As part of sentencing preparations for a man who admits to selling more than $6 million of fertilizer fraudulently labeled as organic to California growers, the Justice Department is accepting victim statements from growers.
Peter Townsley, former owner of California Liquid Fertilizer, admitted to selling the non-organic fertilizer in a plea agreement in February. He pleaded guilty to two counts of mail fraud for documents he mailed to the Organic Materials Review Institute.
He faces up to 20 years on each count, for a possible total of 40 years in prison, and maximum fines of $250,000 on each count. The judge has not set a sentencing date.
Assistant U.S. Attorney Susan Badger said federal guidelines require the judge to consider losses when deciding the sentence. The Justice Department and Townsley’s lawyer have filed briefs reflecting extremely different loss amounts.

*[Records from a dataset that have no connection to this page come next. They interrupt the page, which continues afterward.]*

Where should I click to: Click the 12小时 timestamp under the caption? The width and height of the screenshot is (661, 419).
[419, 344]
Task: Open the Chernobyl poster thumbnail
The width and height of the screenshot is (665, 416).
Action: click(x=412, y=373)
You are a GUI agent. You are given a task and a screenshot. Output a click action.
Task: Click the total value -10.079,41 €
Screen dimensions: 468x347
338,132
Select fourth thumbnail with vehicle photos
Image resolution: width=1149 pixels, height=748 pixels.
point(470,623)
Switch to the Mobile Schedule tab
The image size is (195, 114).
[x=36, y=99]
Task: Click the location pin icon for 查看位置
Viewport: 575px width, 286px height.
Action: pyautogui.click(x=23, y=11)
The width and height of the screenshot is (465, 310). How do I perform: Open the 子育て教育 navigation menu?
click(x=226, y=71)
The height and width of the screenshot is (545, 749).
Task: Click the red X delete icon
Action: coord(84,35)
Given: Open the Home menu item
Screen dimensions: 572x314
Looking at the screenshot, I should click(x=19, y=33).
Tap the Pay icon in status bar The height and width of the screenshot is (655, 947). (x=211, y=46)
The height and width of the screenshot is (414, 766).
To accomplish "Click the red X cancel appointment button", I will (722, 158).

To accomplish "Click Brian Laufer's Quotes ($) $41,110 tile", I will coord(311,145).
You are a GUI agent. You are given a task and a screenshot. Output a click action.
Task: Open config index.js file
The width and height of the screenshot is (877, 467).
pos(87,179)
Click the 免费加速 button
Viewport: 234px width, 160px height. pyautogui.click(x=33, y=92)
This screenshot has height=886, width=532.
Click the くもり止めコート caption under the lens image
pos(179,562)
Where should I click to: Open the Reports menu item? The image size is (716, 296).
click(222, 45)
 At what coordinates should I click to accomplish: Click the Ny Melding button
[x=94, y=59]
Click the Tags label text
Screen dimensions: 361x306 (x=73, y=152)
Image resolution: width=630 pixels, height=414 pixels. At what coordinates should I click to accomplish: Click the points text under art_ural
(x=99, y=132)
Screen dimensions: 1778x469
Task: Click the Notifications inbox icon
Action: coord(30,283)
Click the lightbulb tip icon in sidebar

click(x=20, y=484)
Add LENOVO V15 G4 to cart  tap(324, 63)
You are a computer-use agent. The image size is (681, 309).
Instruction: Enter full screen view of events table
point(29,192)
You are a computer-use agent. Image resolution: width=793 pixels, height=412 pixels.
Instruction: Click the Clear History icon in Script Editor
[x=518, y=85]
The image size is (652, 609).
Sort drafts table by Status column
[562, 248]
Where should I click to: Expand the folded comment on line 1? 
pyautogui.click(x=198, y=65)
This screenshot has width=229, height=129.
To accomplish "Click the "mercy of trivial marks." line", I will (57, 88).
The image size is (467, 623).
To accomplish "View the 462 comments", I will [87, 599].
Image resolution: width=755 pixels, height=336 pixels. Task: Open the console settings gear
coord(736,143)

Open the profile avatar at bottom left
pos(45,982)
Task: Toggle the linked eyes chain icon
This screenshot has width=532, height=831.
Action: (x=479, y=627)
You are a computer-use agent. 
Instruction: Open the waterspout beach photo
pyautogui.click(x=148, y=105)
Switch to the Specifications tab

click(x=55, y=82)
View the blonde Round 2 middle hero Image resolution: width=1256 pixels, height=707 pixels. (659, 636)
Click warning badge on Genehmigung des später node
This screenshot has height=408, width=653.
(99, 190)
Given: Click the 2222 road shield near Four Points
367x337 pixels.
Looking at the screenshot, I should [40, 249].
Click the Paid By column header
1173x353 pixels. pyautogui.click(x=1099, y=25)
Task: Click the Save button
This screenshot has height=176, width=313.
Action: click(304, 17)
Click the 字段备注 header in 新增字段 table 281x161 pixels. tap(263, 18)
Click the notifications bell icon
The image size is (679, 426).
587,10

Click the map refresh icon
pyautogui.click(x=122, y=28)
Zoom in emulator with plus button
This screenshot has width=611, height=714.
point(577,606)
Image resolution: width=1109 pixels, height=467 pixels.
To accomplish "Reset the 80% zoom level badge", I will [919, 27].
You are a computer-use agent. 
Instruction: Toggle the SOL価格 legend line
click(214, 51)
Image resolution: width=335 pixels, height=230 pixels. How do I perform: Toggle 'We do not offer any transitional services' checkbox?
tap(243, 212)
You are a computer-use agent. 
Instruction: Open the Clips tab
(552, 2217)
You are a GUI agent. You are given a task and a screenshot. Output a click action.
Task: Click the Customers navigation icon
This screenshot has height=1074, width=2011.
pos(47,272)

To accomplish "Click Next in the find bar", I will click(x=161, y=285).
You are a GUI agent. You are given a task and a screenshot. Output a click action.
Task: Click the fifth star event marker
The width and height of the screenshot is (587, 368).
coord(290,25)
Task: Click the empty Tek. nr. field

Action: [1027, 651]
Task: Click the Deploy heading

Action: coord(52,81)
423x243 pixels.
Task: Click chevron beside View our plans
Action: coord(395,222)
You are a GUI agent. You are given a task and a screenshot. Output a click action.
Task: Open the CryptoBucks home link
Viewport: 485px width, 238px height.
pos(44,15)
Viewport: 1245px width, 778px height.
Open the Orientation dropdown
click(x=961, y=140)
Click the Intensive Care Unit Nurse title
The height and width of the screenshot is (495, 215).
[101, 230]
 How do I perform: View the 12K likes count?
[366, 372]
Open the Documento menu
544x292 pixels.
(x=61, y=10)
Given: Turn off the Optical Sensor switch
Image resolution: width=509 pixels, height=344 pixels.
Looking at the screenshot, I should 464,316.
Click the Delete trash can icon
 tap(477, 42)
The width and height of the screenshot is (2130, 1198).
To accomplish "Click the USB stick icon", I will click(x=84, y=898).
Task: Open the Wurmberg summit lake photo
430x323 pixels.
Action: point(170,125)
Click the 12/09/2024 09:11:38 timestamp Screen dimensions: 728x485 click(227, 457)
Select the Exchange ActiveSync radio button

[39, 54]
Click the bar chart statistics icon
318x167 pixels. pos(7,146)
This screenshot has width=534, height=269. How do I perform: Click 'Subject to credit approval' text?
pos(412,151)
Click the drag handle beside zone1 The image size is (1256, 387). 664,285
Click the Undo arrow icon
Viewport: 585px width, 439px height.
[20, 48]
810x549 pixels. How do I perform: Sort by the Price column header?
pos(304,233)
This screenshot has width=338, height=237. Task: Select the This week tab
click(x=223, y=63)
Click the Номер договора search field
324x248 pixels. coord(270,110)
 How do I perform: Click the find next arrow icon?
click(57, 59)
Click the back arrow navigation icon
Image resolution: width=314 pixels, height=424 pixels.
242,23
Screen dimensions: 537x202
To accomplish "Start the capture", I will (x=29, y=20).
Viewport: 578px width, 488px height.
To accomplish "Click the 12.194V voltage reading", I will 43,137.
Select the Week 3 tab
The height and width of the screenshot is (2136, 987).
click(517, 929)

Without having Townsley serve as a middleman, growers could have bought the non-organic fertilizer for about $1 million, the government contends. The growers paid Townsley more than $6.5 million, meaning their losses totaled about $5.5 million.
Townsley says the difference would have been only $700,000 to $1 million had he not been involved.
The judge is considering other losses, such as the effect the scandal had on individual growers as well as the entire organic sector.
Badger said she expects Miles McEvoy, head of the U.S. Department of Agriculture’s National Organic Program, to file court documents regarding industry effect and losses.
Badger said the U.S. Attorney’s office is collecting victim statements from growers who bought the fertilizer. The statements will go to the probation officer who is preparing a pre-sentencing report on the case, which will be submitted to the judge.
Growers can send statements to Badger’s attention at the U.S. Attorney’s Office, 450 Golden Gate Ave. 11th Floor, San Francisco, Calif., 94102.